Menurutnya, perkembangan teknologi digital dan media sosial telah melahirkan pola baru dalam penyebaran informasi yang tidak lagi sepenuhnya bergantung pada model media konvensional dengan kantor fisik dan struktur organisasi besar.
Pernyataan tersebut disampaikan Firdaus di sela-sela Fun Walk Dewan Pers bersama awak media dan masyarakat dalam rangka memperingati World Press Freedom Day (WPFD) 2026 yang secara internasional diperingati setiap tanggal 3 Mei, Dewan Pers pada hari ini, 10 Mei 2026.
Pada kesempatan tersebut, Firdaus menilai fenomena media homeless merupakan realitas baru dalam dunia pers dan komunikasi publik yang tidak dapat dihindari di tengah perkembangan era digitalisasi. Ia berharap keberadaan media jenis tersebut dapat diterima oleh masyarakat pers nasional, termasuk oleh Dewan Pers, sebagai bagian dari ekosistem media massa modern.
“Perkembangan media digital saat ini sudah sangat terbuka. Banyak kreator informasi yang bekerja secara mandiri, tanpa kantor fisik, tetapi mampu menghadirkan informasi secara cepat dan menjangkau audiens luas. Fenomena ini tidak bisa diabaikan,” ujar Firdaus.
*Fenomena Media “Homeless”*
Istilah “media homeless” atau Media Baru merujuk pada saluran informasi atau kreator konten digital yang menyajikan berita maupun informasi layaknya media massa, namun tidak memiliki struktur redaksi konvensional, kantor tetap, maupun sistem administrasi sebagaimana perusahaan pers pada umumnya.
Model ini berkembang pesat melalui platform digital seperti YouTube, TikTok, Instagram, podcast, maupun media sosial lainnya.

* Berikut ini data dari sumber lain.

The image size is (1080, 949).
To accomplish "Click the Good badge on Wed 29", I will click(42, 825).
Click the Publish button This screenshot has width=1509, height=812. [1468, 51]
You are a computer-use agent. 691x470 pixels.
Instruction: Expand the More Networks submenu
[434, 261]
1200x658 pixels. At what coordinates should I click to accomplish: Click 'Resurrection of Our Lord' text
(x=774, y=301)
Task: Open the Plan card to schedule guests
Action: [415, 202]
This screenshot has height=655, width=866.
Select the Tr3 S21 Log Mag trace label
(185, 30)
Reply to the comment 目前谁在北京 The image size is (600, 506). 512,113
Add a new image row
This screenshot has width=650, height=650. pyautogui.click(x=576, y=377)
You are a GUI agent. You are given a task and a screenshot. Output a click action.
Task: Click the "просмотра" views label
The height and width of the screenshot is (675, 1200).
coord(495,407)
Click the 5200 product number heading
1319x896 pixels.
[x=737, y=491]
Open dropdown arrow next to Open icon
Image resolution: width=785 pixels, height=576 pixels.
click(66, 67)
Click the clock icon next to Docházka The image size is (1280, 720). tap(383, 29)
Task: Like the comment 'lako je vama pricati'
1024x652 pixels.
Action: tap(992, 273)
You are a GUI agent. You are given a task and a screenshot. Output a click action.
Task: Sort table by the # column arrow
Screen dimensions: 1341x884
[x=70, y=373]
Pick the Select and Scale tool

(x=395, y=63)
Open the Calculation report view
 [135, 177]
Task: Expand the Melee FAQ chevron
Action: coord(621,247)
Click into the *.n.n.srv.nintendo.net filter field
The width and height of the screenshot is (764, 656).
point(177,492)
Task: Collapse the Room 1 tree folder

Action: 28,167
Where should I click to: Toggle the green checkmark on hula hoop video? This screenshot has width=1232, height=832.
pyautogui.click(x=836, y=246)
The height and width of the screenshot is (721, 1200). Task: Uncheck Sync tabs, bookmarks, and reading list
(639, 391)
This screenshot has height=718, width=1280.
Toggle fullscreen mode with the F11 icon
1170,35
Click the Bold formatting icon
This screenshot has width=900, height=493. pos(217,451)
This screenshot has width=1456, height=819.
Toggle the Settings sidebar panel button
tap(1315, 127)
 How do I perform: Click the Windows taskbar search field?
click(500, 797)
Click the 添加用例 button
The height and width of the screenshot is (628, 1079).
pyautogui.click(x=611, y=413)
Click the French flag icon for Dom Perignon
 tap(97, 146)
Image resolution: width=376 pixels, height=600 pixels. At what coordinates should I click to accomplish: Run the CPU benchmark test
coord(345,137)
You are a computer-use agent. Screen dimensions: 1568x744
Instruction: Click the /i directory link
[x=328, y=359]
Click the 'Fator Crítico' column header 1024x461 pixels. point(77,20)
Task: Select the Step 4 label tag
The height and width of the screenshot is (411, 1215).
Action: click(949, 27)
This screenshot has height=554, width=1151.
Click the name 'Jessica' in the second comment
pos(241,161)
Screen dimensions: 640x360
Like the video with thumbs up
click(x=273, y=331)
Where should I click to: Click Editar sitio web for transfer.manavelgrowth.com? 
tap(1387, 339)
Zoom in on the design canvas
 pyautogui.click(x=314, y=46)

Sebagian besar dijalankan secara mandiri dari rumah atau secara remote dengan dukungan perangkat digital sederhana.
Selain menyampaikan informasi aktual, sebagian kreator juga mengembangkan konten berbasis gaya hidup, home living, dekorasi rumah, hingga aktivitas keseharian yang dikemas secara informatif dan menarik.
Dengan kreativitas dan pemanfaatan teknologi, konten tersebut mampu membangun audiens yang besar meskipun diproduksi tanpa fasilitas perusahaan media besar.
Menurut Firdaus, perkembangan tersebut menunjukkan bahwa masyarakat kini memiliki alternatif baru dalam memperoleh informasi. Karena itu, regulasi pers dinilai perlu lebih adaptif terhadap perubahan zaman.
Evaluasi terhadap Sistem Verifikasi Media
Dalam kesempatan itu, Firdaus juga menyinggung sistem verifikasi administrasi media yang diterapkan Dewan Pers. Ia menyebut masih banyak perusahaan pers, khususnya media siber daerah dan media kecil, yang mengalami kesulitan memenuhi persyaratan verifikasi.